**INPUT**:
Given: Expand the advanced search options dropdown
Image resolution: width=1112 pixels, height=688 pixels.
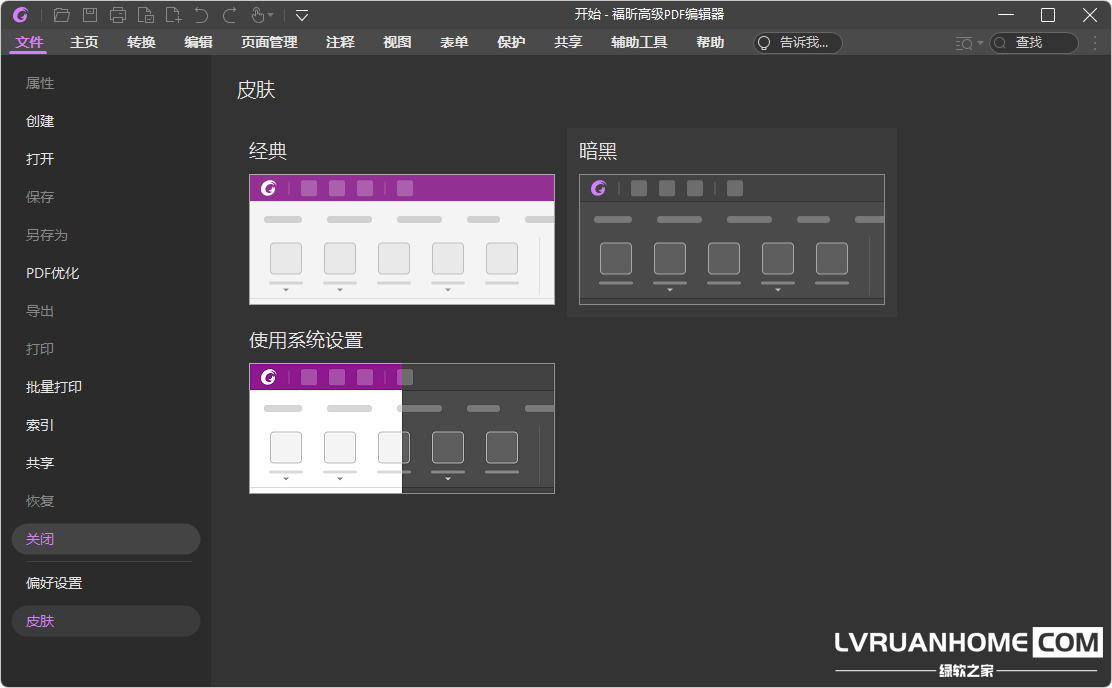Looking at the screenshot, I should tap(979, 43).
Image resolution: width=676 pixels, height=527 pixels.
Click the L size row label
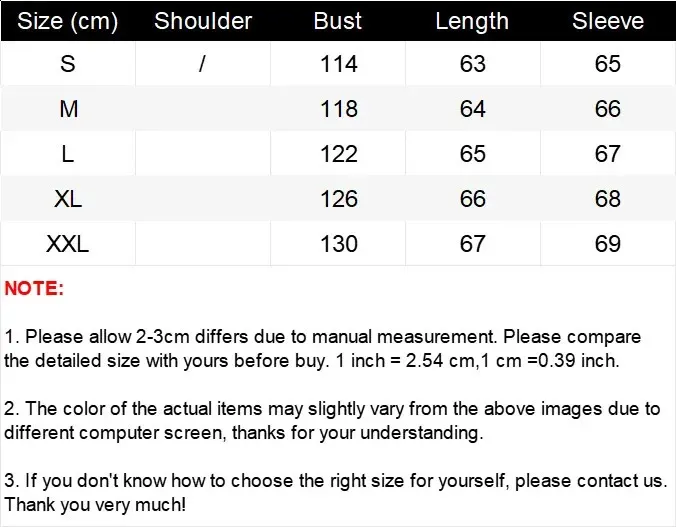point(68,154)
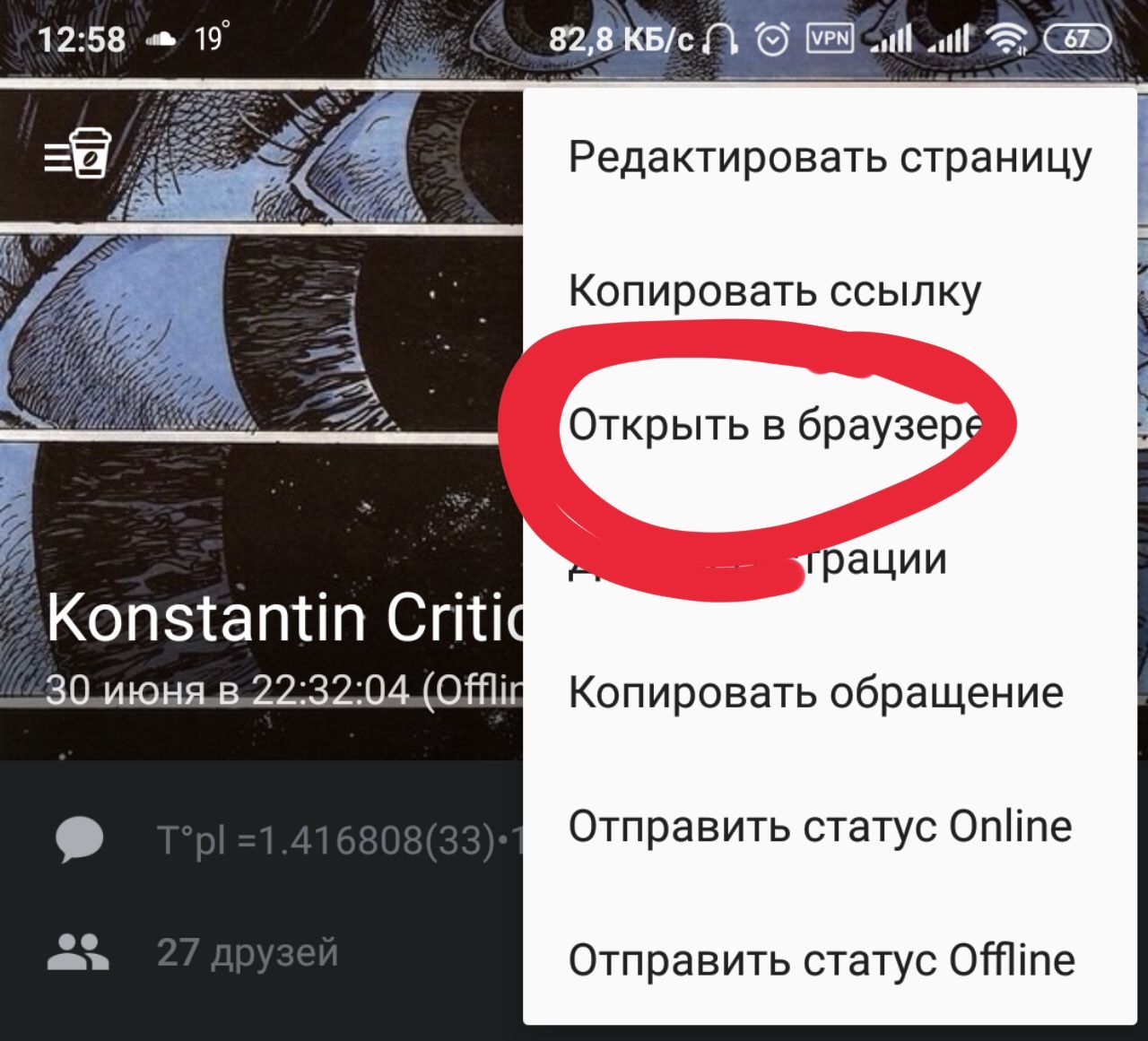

**WORK ORDER**: Reproduce the lines above exactly, please, but not the pictures in them.

**EXPECTED ANSWER**:
Given: Expand the advanced search options dropdown
Image resolution: width=1112 pixels, height=688 pixels.
Looking at the screenshot, I should tap(979, 43).
Image resolution: width=676 pixels, height=527 pixels.
Click the L size row label
point(68,154)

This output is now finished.